Removing Water Spots

Videoimpressions wrote on 1/5/2008, 4:29 PM
After returning home from a wonderful trip to the land of "liquid sunshine" (e.g, Hawaii), I have begun to edit my footage (mini-DV). Unfortunately, the liquid sunshine evidently placed itself and dried on my camcorder lens several times and I guess that I neglected wipe it off as often as I should have. Nevertheless, several times throughout my footage I notice evident water spots (mostly when the camcorder is turned towards the source of light, and much less noticeable if at all when the source light is behind my back). Is there a Sony Vegas filter that can be used to eliminate or greatly reduce noticing the water spots? If not, what do you Vegas gurus suggest I do to help salvage this footage? Any ideas? I really do not want to over use an effect to call attention to the fact that I am trying to fix something in post, so I am hoping that someone can offer a realistic way to help me out. While the water spots ARE quite evident, they are not overpowering enough to TOTALLY ruin the shots, but enough to be slightly annoying. Thanks in advance!!

Comments

farss wrote on 1/5/2008, 6:56 PM
Probably your first step would be to provide a frame from your video for people to try various approaches.

Bob.
Jøran Toresen wrote on 1/5/2008, 7:18 PM
There are several VirtualDub plug-ins that can remove “logos”. Maybe you can use one of these to remove water spots? Two examples are Delogo and Logoaway.

Jøran Toresen
riredale wrote on 1/6/2008, 10:13 AM
You're probably gonna have another, more serious issue--if you shot the video on a camcorder with optical or digital stabilization (which virtually all do these days), then those waterspots don't stand still.

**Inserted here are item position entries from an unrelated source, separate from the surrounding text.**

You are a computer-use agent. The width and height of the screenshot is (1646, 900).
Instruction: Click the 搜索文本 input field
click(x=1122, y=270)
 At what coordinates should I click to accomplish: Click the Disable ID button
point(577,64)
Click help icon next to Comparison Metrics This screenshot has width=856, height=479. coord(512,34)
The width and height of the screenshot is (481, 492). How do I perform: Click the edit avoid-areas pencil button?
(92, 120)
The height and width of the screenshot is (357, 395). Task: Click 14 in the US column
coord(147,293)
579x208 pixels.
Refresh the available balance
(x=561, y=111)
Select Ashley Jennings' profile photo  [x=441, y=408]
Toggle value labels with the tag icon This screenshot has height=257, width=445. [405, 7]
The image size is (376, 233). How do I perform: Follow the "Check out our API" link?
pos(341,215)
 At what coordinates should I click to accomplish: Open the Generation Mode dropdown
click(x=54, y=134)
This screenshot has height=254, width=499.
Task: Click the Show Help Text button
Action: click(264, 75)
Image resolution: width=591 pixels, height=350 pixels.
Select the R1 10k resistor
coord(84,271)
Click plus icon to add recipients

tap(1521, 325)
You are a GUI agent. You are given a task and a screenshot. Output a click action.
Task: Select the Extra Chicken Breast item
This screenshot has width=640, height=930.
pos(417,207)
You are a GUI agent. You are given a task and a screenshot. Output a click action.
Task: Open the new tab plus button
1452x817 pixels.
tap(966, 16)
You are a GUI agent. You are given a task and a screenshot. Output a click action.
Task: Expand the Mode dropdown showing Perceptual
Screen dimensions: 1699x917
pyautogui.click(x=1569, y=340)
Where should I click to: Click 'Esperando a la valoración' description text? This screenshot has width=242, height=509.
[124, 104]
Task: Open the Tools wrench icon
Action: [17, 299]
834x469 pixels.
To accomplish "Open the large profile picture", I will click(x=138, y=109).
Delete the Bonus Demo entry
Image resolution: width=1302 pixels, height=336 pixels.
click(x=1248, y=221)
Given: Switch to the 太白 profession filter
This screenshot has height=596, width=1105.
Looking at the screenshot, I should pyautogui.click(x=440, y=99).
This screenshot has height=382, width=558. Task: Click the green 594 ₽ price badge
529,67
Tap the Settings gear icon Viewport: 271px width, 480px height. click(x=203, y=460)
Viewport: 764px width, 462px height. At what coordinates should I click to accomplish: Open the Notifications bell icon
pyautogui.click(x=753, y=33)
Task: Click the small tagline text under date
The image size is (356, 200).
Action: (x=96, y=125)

They move or jiggle around a bit as your camera tries to smooth out your handheld shakes.
Dan Sherman wrote on 1/7/2008, 9:21 AM
The lesson here is prevention.
The first thing you do before a shoot is clean the lens or the UV or other filter.
Lens tissue and cleaner are in your camera bag ALWAYS.
Make it a routine to clean each time you unpack the camera.
Sorry if that seems too obvious.
It's one of the basics of getting good video, and should be as routine as doing a white balance.
Which is why you have a white card in your camera bag at all times.
craftech wrote on 1/7/2008, 3:04 PM
I have used ROR and it works really well.